L’OCDE exhorte donc les pays à investir davantage dans la qualité de l’enseignement et les qualifications des enseignants, car elle a mis en évidence un déclin à plus long terme du niveau d’instruction.

Et passe à côté d’une partie importante du problème. Dans de nombreux pays développés, et de plus en plus dans les autres, les pédagogies globales utilisées depuis des décennies pour les apprentissages fondamentaux – lecture, écriture, arithmétique, mais aussi grammaire, enseignement de l’histoire et bien d’autres disciplines – ont déjà gravement nui aux intelligences des enfants et des jeunes.

La dégringolade récente montre que les effets de cette attaque en règle contre le savoir sont désormais trop importants et trop répandus pour être ignorés, et qu’ils ont été encore aggravés par le traumatisme des confinements covid. Mais il n’y a là, hélas, rien de fondamentalement nouveau.

 

L’appauvrissement de l’Occident annoncé par l’OCDE, élément d’une détérioration tous azimuts

Pour prendre l’exemple français : voilà des années que les professeurs de collège, de lycée et même d’université se plaignent de voir passer dans leurs établissements de nombreux jeunes qui affichent des lacunes spectaculaires en matière de culture générale, mais aussi de lecture, de grammaire, de mathématiques, de compréhension de l’écrit – même parmi ceux qui ont obtenu leur baccalauréat sans difficulté.

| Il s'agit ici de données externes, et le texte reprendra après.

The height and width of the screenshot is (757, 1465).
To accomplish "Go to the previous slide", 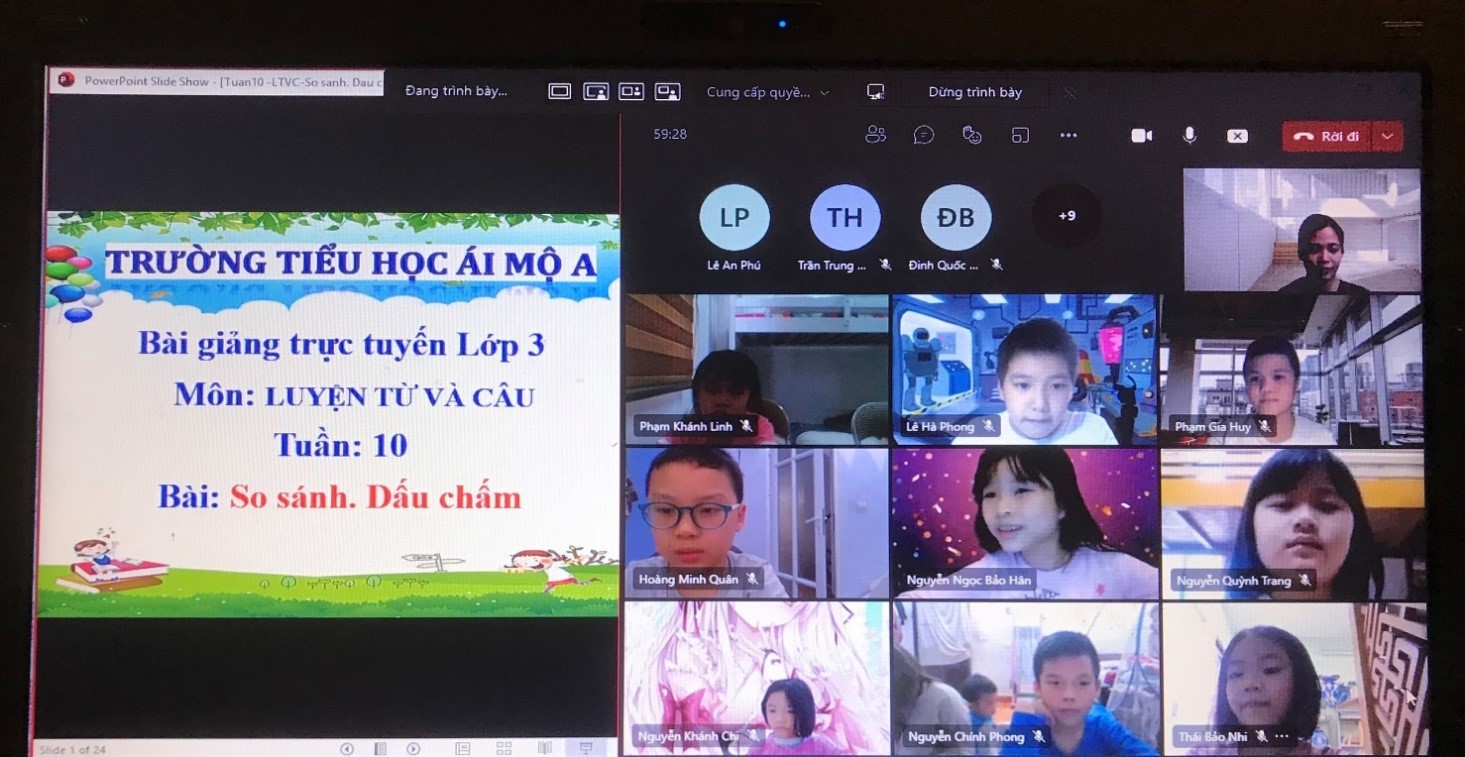I will (x=347, y=748).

La logopédagogue Elisabeth Nuyts, dans son indispensable livre L’école des illusionnistes, a montré les raisons de cette catastrophe : avec sa pédagogie visuelle et globale, l’école est capable de créer l’illusion d’une forme de réussite scolaire, tout en produisant des résultats dramatiques qui privent les élèves de la capacité d’analyser, de raisonner et de mémoriser à long terme. Là est la racine d’une situation qui s’aggrave d’autant que les instituteurs et professeurs en poste aujourd’hui sont souvent passés par les mêmes pédagogies : comment peuvent-ils donner ce qu’ils n’ont pas reçu ?

Que les confinements aient empiré les choses, on veut bien le croire. Mais là où l’OCDE ne dit pas tout, c’est que l’absence d’accès à l’enseignement en ligne n’est pas seul en cause : pour les plus jeunes, les écrans sont un mal en soi pour l’apprentissage en ce qu’ils ont besoin de concret, et non de virtuel, de paroles, et non d’apprentissages silencieux, d’écriture, et non de réactions par clavier interposé.

Par ailleurs, ce type d’enseignement à distance a eu un effet intéressant, que l’OCDE se garde bien de mettre en évidence : des parents ont pu se rendre compte directement de la médiocrité des programmes et des méthodes. Que les enfants reprennent le chemin de l’école ne suffit pas, lorsque celle-ci s’attelle avant tout à les rendre capables de gober le prêt-à-penser.